## What the task asks
The required output is the exact run of lines below that opens at the line with "Task: Click the Parcel" and closes at the line with "Given: Click the red Email field label".

## Information provided

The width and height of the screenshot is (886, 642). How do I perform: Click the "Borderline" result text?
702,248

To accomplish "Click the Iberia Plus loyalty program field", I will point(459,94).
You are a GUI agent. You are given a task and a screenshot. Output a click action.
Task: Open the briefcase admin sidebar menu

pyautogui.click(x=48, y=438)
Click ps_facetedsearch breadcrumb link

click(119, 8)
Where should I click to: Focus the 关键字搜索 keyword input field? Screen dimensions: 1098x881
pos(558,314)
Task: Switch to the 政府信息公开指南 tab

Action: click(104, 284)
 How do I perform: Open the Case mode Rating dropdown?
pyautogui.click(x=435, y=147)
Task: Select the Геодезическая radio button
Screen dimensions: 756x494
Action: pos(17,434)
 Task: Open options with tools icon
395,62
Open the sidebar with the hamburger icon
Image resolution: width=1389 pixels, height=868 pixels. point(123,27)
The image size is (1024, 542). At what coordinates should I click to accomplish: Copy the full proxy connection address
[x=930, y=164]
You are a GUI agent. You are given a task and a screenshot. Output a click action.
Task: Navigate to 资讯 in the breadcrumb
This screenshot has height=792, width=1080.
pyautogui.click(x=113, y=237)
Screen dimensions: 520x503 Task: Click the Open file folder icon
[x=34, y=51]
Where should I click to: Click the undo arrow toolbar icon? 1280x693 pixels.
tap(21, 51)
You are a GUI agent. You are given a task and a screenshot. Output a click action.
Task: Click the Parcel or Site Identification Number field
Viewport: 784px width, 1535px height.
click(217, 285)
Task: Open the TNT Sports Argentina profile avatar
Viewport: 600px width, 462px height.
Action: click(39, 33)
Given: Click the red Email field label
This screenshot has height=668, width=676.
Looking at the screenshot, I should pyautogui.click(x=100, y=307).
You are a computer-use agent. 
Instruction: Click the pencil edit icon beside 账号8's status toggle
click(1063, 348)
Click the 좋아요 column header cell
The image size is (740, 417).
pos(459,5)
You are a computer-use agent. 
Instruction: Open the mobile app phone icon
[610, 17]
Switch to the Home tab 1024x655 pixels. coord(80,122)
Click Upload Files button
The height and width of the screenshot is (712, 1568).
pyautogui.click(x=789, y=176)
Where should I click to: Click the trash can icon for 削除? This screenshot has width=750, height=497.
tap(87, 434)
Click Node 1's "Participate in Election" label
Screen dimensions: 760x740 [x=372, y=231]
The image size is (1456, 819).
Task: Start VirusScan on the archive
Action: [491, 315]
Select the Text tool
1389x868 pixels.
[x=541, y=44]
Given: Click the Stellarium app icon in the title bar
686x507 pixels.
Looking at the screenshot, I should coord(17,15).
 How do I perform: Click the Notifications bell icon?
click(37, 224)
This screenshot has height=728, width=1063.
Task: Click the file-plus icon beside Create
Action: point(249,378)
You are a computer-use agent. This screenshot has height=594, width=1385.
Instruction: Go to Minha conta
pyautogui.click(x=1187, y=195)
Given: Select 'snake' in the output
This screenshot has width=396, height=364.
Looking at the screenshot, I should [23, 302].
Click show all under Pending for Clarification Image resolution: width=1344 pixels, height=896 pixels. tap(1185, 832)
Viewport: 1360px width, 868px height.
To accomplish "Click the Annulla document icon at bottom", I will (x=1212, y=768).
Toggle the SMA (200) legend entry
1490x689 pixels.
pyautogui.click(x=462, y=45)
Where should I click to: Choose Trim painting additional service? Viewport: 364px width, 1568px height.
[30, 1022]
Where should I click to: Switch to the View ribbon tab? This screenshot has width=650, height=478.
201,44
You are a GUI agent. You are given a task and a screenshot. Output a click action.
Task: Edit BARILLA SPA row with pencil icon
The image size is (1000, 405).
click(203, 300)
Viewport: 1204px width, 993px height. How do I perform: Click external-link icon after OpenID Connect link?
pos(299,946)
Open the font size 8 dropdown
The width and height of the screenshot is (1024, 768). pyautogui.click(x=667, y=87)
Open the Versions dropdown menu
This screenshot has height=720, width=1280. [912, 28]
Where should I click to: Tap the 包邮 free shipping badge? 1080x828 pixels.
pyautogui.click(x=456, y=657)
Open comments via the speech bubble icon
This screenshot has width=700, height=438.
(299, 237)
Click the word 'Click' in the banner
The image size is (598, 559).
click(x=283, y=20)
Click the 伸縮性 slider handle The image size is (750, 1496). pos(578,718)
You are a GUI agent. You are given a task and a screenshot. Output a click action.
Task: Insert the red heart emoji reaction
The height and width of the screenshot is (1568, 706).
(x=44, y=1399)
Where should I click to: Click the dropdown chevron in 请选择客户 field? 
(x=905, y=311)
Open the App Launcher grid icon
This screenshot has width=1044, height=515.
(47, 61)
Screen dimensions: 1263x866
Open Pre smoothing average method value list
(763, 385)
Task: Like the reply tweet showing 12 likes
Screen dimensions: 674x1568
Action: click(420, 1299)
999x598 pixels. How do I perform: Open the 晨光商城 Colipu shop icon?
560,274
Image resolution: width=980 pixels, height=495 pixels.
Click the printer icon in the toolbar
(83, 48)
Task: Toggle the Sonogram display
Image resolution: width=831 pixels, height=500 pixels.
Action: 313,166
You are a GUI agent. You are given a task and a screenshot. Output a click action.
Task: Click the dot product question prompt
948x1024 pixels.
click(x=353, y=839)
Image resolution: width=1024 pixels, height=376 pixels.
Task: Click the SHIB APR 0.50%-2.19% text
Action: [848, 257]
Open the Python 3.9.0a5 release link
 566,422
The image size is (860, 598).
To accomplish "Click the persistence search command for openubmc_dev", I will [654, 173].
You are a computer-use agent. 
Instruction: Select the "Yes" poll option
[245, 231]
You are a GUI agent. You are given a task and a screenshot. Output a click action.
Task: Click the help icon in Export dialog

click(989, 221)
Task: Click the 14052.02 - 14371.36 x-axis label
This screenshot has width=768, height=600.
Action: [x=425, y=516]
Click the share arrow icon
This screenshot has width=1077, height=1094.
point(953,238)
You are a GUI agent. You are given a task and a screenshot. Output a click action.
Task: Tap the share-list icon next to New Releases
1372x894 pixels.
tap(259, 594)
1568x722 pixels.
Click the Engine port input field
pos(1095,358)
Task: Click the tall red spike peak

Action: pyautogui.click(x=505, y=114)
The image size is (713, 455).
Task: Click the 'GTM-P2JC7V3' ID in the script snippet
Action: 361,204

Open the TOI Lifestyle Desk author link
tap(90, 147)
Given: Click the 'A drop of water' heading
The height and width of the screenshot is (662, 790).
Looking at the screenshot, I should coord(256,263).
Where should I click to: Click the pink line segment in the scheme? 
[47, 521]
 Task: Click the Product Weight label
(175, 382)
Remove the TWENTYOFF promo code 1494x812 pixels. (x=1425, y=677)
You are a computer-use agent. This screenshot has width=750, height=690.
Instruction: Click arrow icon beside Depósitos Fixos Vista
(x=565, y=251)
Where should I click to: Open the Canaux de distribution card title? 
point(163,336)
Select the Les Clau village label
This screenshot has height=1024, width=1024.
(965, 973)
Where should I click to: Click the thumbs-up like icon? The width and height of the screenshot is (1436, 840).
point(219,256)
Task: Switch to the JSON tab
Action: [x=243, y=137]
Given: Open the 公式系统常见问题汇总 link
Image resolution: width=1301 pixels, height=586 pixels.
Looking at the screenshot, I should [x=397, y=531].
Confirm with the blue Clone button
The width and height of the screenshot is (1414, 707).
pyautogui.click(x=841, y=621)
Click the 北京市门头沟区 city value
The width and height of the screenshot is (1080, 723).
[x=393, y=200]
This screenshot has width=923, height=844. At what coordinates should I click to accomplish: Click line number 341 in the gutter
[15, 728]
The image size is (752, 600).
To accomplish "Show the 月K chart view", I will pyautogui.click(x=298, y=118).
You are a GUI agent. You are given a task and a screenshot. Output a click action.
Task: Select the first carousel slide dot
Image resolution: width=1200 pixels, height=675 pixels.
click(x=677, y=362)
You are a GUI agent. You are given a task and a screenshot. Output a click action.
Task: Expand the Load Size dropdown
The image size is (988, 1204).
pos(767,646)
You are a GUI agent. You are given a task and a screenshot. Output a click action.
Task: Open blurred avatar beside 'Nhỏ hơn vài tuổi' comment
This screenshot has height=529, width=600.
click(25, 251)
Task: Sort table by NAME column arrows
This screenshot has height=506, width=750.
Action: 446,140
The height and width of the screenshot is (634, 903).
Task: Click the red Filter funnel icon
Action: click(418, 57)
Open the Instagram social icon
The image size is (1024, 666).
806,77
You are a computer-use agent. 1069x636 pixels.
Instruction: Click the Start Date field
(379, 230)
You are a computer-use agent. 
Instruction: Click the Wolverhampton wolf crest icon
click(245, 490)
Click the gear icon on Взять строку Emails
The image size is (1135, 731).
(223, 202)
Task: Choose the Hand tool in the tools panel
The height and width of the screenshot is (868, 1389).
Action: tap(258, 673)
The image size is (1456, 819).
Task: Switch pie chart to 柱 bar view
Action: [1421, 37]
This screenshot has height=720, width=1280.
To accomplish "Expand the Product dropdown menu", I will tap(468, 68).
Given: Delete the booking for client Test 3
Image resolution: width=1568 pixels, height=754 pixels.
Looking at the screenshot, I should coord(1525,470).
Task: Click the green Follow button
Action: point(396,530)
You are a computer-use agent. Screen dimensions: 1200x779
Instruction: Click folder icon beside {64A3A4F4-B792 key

## Exercise result
Task: Click the Parcel or Site Identification Number field
Viewport: 784px width, 1535px height.
click(217, 285)
Task: Open the TNT Sports Argentina profile avatar
Viewport: 600px width, 462px height.
Action: click(39, 33)
Given: Click the red Email field label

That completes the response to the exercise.